Servidores municipais de Centenário do Sul (91 km ao norte de Londrina) iniciaram ontem uma série de manifestações contra a Prefeitura. Vestidos de preto em sinal de luto ao salário que consideram ‘‘morto’’, eles seguem com a ação até sexta-feira. Segundo o sindicato que representa a categoria, a idéia é alertar o Executivo à abertura das negociações salariais, nesse primeiro momento, antes de levar à discussão o indicativo de greve.
  O presidente do sindicato dos servidores, Rubisnei Aparecido Silva, é funcionário administrativo da prefeitura e afirma que ser registrado em carteira com salário mínimo. ‘‘Todos os nossos 350 servidores municipais estão nessa situação: de professor a motorista, de administrativo a pessoal da limpeza. A defasagem salarial nos preocupa, está precária, mas o pior é não termos um Plano de Cargos, Carreiras e Salários (PCCS)’’, disse.
  Segundo o sindicalista, as manifestações iniciadas ontem requerem a abertura de negociação com a prefeita Veralice Pazotti (PMDB). Pelos cálculos iniciais da entidade, só a defasagem está em cerca de 15%. A Folha tentou contato com a prefeita Veralice por telefone, em sua residência, mas ela não foi localizada para comentar o assunto, nem retornou a ligação.

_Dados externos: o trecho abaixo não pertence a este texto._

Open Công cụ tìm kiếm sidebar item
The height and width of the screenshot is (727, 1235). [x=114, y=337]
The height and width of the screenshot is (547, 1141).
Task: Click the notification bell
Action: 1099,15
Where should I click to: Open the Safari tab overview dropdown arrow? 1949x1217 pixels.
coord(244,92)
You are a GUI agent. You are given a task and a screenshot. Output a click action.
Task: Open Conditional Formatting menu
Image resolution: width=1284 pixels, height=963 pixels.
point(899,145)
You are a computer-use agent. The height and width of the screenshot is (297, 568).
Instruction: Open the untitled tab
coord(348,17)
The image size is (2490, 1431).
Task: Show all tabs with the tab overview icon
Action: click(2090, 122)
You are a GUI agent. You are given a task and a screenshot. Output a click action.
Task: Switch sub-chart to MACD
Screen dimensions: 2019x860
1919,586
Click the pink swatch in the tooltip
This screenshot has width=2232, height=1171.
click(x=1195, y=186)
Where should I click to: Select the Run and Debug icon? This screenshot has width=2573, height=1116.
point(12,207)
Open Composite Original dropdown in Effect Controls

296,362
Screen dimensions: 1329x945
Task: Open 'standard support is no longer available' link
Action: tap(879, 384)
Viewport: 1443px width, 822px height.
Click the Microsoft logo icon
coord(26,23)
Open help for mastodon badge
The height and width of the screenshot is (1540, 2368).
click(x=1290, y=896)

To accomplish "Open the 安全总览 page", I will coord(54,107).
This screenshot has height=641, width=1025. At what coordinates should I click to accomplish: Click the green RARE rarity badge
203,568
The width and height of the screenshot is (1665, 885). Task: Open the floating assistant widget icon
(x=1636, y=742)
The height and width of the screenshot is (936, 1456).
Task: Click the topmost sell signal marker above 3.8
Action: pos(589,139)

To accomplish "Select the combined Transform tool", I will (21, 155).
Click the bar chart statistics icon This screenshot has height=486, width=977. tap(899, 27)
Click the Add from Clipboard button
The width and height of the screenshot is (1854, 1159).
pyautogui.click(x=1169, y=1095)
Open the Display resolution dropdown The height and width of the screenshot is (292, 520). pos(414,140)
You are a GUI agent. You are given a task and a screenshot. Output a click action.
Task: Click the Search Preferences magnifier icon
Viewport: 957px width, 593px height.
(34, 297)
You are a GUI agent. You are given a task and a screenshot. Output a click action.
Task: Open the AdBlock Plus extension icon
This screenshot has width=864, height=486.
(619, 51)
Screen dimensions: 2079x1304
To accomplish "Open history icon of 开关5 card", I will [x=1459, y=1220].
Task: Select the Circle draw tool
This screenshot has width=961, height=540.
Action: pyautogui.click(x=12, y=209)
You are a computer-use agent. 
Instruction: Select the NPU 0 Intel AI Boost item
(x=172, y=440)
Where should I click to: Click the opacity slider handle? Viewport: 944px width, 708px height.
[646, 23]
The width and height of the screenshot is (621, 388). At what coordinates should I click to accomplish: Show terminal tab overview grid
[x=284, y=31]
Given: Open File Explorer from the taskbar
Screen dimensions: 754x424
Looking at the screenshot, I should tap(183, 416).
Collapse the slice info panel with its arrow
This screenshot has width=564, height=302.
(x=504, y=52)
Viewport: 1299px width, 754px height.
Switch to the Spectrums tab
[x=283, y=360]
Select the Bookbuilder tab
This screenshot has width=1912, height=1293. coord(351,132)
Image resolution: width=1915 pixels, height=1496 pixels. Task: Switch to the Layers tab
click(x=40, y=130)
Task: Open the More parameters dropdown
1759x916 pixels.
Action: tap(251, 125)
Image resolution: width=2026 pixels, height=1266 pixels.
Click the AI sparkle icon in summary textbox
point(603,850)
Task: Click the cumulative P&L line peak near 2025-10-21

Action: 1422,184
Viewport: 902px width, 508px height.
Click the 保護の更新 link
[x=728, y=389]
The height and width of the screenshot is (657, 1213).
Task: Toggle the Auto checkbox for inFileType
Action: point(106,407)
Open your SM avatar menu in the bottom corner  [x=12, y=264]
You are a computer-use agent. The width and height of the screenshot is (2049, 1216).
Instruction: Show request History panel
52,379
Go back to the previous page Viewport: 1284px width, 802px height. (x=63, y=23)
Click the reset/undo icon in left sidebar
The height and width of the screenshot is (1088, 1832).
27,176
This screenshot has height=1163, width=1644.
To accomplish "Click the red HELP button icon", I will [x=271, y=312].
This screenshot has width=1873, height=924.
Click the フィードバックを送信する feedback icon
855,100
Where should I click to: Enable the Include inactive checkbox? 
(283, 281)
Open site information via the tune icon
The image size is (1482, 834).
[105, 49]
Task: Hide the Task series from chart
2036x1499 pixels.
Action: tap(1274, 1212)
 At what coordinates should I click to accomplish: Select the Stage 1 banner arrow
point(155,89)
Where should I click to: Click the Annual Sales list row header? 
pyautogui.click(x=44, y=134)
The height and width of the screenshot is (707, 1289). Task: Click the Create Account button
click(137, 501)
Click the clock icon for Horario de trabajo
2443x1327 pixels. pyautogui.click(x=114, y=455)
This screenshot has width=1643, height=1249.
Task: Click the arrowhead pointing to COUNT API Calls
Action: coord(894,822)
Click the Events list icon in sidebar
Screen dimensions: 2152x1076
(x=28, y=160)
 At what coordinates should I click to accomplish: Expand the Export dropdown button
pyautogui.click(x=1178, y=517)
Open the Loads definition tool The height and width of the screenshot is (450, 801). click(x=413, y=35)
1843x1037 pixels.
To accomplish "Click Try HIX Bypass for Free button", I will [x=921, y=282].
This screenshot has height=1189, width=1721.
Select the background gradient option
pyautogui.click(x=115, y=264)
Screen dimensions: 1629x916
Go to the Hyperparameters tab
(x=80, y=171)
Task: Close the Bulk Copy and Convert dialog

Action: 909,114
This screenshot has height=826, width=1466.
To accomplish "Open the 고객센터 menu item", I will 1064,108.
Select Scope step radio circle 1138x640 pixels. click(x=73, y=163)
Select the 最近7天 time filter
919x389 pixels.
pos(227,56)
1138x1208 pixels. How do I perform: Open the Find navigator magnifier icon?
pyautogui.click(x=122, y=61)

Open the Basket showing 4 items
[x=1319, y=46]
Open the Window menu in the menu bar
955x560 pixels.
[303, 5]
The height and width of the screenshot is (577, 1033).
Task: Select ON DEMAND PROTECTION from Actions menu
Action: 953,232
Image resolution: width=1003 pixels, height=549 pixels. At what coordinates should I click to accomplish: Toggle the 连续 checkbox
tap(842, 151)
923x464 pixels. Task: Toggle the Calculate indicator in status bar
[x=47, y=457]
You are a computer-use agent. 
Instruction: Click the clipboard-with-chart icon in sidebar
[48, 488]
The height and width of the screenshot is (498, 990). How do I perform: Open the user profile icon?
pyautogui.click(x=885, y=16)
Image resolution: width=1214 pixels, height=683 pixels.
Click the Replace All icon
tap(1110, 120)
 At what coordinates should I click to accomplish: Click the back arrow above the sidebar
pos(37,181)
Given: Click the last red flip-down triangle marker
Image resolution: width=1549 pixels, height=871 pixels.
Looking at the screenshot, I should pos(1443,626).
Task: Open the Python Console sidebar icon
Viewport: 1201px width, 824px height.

Mínimo - Hoje a Assembléia Legislativa deve votar em segunda discussão o projeto que fixa o piso salarial mínimo dos servidores públicos estaduais em R$ 580 e vai receber a visita do governador Roberto Requião (PMDB) para sancionar a lei que implanta o salário mínimo regional de R$ 437 no Paraná. Requião já anunciou que, ao sancionar a lei, vai vetar o parágrafo que estende o mínimo regional para as categorias que têm acordo coletivo de trabalho, mas recebem menos que R$ 437. (Colaborou Andrea Bordinhão, Equipe da Folha)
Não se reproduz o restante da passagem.